I have a bash script that works fine on terminal. It takes a text file from user, reads it line by line, and does operation by using entry in each line as search query.
#!/bin/bash
mkdir "final_loc_tf"
while read BED;
do
cat results/intersect/*/$BED | sortBed | bedtools merge -c 4 -o collapse > "final_loc_tf/"$BED"_final.bed"
done < $1
I want to implement this into my nextflow but no success. I have seen couple of examples parsing csv files but couldn't make it work on my text file.
Here is my nextflow file trying to implement the bash file. But I am not able to parse the text file, as it doesn't give me any output files.
#!/usr/bin/env nextflow
nextflow.enable.dsl=2
params.bed = file("results/all_bed.txt")
process MERGE {
publishDir 'results/final', mode: 'copy', overwrite: false
input:
file file_list
output:
path '*'
script:
"""
bash test.sh $file_list
"""
}
workflow {
bed_ch=params.bed
MERGE(bed_ch)
}
Thanks for your help.
Nextflow processes are executed independently and are isolated from each other inside the working directory (i.e. ./work
). If you have a look at your .command.err
inside your process working directory, you'll likely see errors like:
cat: results/intersect/*/<bed>: No such file or directory
This is because the results
directory (containing the BED files beneath it, i.e. results/intersect/*/$BED
) has not been staged into the process working directory. The reason you didn't see an error in your Nextflow output is that, by default, the return value of a pipeline is the exit status of the last command. In your pipeline, the last command (i.e. bedtools merge
) probably completes successfully and returns exit status zero. The option you want to add is called 'pipefail', man bash
:
pipefail
If set, the return value of a pipeline is the value of the last (rightmost) command to exit with a non-zero status, or zero if all commands in the pipeline exit successfully. This option is disabled by default.
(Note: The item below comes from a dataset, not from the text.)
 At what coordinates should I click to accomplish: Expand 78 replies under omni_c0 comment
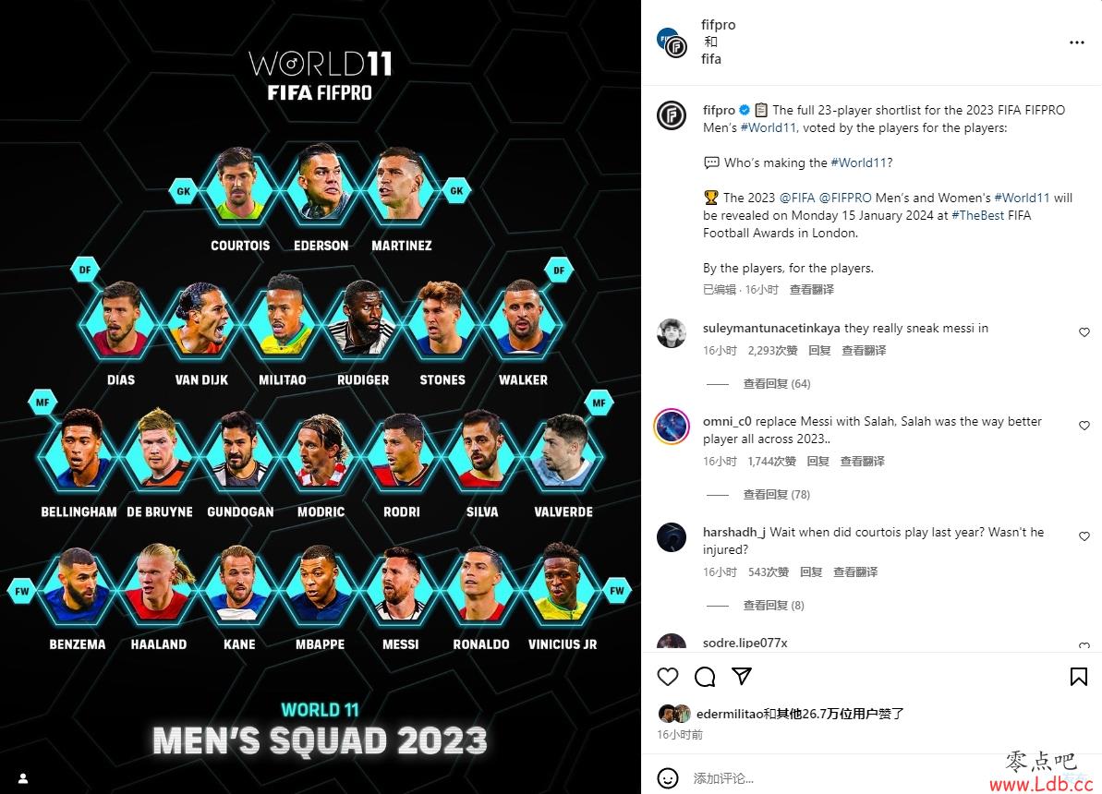[777, 495]
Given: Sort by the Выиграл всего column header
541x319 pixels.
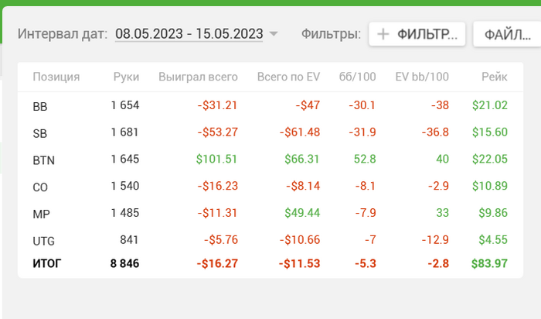Looking at the screenshot, I should coord(198,77).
So to ensure that your pipeline does not mask errors, you can add the following to your nextflow.config
to have it applied to all processes:
process {
shell = [ '/bin/bash', '-euo', 'pipefail' ]
}
And to ensure that your workflow is portable, you will need some way to stage each of the required input files into the process working directory. A better way to do what you want would be to just pass in the files that you want merged explicitly. One way would be to use the fromFilePairs
factory method, which gives you a group key. We can handle multiple input files by using a wildcard (i.e. *
) to control the name of staged files, for example:
params.bed_files = './path/to/*/*.bed'
params.outdir = './results'
process MERGE {
tag { sample }
publishDir "${params.outdir}/MERGE", mode: 'copy'
input:
tuple val(sample), path('bed_files/*.bed')
output:
tuple val(sample), path("${sample}_final.bed")
"""
cat bed_files/*.bed |
sortBed |
bedtools merge -c 4 -o collapse \\
> "${sample}_final.bed"
"""
}
workflow {
bed_ch = Channel.fromFilePairs( params.bed_files, size: -1 )
MERGE(bed_ch)
}